Stored data

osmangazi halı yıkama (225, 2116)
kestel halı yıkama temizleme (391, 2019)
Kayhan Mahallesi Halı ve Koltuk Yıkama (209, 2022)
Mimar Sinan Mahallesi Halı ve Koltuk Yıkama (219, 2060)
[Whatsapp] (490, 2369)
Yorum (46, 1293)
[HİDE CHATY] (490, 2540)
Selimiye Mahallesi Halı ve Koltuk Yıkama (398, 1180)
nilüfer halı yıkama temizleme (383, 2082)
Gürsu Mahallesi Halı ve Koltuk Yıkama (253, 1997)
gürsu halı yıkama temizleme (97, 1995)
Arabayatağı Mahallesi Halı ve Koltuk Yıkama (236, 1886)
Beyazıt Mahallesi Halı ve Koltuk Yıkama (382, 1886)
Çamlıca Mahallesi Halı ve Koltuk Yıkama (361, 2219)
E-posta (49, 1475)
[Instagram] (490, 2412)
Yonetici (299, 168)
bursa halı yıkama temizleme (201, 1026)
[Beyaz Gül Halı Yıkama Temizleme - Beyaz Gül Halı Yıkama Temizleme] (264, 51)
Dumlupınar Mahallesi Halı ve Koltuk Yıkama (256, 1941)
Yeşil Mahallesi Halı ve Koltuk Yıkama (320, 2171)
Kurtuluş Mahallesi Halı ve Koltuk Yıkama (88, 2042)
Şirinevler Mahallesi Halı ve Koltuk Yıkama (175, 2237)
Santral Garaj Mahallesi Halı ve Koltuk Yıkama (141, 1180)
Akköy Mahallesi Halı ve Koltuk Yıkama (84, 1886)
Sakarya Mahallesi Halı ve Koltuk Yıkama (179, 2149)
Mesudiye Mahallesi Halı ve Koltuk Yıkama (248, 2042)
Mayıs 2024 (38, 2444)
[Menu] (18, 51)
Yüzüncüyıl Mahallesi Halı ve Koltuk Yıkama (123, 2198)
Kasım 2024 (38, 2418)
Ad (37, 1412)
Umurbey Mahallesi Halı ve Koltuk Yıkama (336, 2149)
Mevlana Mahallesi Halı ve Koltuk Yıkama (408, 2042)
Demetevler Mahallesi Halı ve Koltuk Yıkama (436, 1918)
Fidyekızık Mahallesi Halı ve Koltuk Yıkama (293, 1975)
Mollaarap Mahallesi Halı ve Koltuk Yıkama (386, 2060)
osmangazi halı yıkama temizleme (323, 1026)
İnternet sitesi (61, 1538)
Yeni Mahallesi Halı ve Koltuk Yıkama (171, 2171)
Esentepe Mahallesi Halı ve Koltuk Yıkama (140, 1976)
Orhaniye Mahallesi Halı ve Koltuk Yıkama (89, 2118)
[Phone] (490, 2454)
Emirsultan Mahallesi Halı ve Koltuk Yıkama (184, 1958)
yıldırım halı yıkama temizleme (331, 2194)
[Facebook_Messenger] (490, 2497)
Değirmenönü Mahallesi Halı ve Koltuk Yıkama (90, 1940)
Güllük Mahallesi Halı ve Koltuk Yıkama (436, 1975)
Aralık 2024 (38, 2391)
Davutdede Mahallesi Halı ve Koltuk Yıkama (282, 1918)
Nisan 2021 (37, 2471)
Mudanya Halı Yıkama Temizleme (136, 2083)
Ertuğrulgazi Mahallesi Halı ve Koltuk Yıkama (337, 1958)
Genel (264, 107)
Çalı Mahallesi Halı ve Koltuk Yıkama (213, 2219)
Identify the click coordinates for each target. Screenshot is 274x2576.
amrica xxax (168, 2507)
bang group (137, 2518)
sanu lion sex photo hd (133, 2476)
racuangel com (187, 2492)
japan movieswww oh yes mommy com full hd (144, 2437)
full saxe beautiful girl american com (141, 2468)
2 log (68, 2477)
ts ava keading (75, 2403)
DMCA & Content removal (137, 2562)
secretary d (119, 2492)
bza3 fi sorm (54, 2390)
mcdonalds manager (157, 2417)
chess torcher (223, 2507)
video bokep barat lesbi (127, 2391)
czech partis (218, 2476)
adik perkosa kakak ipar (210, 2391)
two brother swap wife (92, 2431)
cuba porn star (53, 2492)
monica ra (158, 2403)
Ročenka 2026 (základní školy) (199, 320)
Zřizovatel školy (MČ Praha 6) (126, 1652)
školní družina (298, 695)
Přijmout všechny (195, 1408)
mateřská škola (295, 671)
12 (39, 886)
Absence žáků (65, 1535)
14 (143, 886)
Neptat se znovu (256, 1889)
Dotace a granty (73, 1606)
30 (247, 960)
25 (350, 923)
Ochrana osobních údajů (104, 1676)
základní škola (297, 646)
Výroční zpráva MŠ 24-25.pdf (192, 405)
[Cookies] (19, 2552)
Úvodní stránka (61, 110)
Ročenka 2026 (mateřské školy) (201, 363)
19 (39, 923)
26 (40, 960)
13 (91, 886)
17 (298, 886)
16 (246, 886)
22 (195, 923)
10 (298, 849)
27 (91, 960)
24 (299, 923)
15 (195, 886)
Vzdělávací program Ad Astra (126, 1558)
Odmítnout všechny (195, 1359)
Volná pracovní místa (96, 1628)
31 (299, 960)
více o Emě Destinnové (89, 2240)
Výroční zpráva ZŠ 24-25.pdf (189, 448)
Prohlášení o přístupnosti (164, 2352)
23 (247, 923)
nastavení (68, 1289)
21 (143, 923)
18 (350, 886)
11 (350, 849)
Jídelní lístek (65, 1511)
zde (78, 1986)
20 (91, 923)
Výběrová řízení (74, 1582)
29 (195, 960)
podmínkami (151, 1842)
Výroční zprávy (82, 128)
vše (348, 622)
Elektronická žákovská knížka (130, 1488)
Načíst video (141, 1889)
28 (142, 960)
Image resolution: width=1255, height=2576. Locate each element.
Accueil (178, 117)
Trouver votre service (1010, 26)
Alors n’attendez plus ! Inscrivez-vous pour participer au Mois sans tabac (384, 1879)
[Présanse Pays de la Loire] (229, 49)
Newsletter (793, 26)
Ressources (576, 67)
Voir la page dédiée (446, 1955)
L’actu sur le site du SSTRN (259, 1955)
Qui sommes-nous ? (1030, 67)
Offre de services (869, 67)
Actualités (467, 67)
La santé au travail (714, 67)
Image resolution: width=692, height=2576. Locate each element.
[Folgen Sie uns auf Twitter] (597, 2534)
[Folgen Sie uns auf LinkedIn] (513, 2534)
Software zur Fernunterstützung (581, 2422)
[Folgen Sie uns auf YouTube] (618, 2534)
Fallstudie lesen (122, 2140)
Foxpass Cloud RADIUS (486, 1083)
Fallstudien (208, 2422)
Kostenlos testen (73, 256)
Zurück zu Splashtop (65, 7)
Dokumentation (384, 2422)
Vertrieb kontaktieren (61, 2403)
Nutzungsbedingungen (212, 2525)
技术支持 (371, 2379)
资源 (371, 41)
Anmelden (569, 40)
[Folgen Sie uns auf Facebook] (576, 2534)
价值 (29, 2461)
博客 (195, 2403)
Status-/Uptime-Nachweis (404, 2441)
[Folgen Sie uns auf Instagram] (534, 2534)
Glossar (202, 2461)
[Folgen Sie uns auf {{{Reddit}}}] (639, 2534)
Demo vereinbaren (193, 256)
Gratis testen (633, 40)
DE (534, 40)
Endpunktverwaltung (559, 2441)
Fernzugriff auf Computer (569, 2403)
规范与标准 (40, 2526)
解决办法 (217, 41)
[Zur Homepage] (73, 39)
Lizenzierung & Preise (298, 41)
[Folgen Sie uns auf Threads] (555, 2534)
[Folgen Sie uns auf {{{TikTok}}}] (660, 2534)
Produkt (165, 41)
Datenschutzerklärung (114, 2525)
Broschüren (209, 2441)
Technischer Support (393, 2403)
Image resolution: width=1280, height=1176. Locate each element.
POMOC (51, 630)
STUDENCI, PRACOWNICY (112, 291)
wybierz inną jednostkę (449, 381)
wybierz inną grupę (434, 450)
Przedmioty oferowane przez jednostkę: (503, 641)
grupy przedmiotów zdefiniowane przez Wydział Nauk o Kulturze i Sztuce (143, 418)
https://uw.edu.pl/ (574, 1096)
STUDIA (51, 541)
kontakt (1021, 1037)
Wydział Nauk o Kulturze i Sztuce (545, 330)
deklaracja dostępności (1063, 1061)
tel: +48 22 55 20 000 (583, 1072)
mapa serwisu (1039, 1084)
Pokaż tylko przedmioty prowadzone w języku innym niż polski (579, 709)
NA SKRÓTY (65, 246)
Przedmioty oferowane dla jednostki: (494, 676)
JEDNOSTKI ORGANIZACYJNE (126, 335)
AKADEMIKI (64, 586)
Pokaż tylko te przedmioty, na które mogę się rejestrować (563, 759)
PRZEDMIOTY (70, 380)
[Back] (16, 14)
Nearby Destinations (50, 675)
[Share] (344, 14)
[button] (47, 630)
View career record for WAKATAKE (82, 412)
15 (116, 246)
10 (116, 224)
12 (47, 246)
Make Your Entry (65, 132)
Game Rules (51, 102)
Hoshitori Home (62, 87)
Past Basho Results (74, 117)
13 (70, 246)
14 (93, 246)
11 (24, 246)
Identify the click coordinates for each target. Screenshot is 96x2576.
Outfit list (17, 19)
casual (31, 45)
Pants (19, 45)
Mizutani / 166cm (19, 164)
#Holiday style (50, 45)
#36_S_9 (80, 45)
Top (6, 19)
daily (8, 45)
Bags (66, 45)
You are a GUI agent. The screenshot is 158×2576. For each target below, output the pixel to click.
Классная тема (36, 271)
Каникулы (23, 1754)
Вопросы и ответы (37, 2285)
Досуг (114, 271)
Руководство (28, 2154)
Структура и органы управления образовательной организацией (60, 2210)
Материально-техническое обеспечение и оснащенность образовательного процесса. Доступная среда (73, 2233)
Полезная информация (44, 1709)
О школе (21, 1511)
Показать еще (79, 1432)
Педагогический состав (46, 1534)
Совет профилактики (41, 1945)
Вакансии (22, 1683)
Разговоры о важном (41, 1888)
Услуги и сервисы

ACTIVITY
Only one stretch of the records above is wanted: the lines between the one holding "Newsletter (793, 26)" and the one holding "[Folgen Sie uns auf Twitter] (597, 2534)", inclusive, reproduced exactly.

WRITTEN SOLUTION
Newsletter (793, 26)
Ressources (576, 67)
Voir la page dédiée (446, 1955)
L’actu sur le site du SSTRN (259, 1955)
Qui sommes-nous ? (1030, 67)
Offre de services (869, 67)
Actualités (467, 67)
La santé au travail (714, 67)
Image resolution: width=692, height=2576. Locate each element.
[Folgen Sie uns auf Twitter] (597, 2534)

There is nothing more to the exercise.